DATA IN THIS EXERCISE Start Marker

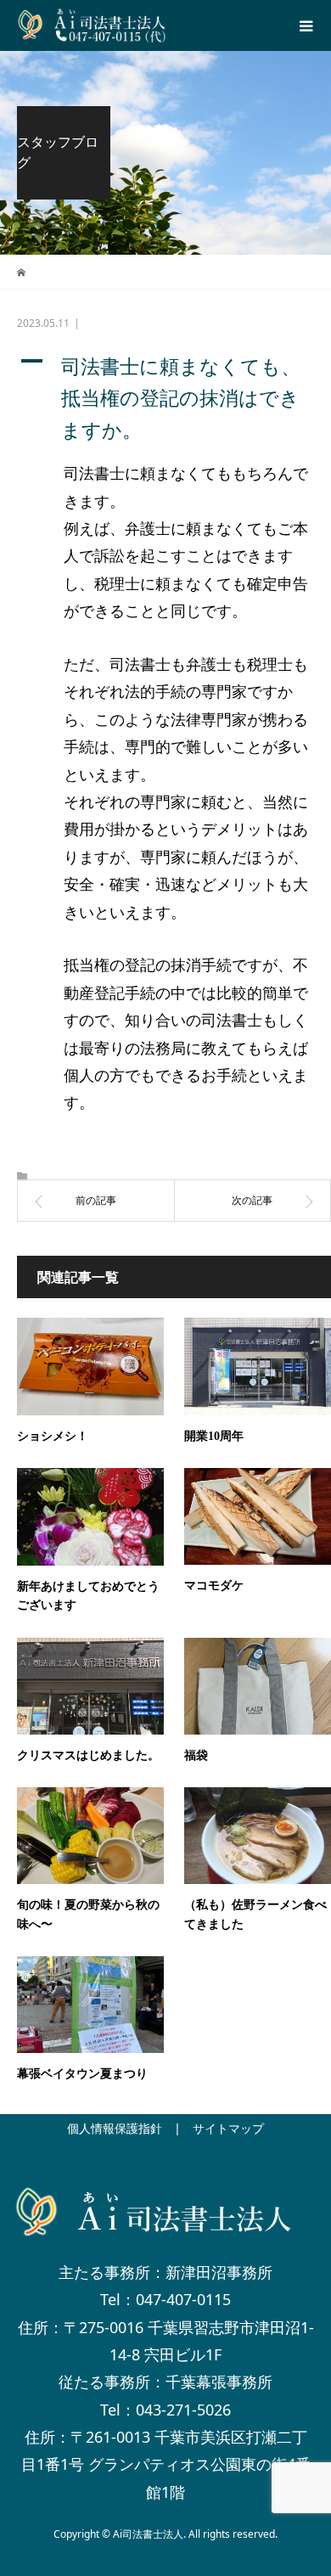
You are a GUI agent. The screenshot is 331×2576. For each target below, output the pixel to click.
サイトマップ (228, 2128)
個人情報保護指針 (114, 2128)
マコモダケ (214, 1585)
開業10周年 (214, 1436)
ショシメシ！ (52, 1436)
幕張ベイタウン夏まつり (82, 2073)
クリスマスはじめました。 (88, 1755)
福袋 (196, 1755)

DATA IN THIS EXERCISE End Marker

THE TASK:
What is needed is an exact copy of the lines from the one containing "サイトマップ (228, 2128)" through the final line of the data, both included, and nothing more.

REPLY TO THE EXERCISE:
サイトマップ (228, 2128)
個人情報保護指針 (114, 2128)
マコモダケ (214, 1585)
開業10周年 (214, 1436)
ショシメシ！ (52, 1436)
幕張ベイタウン夏まつり (82, 2073)
クリスマスはじめました。 (88, 1755)
福袋 (196, 1755)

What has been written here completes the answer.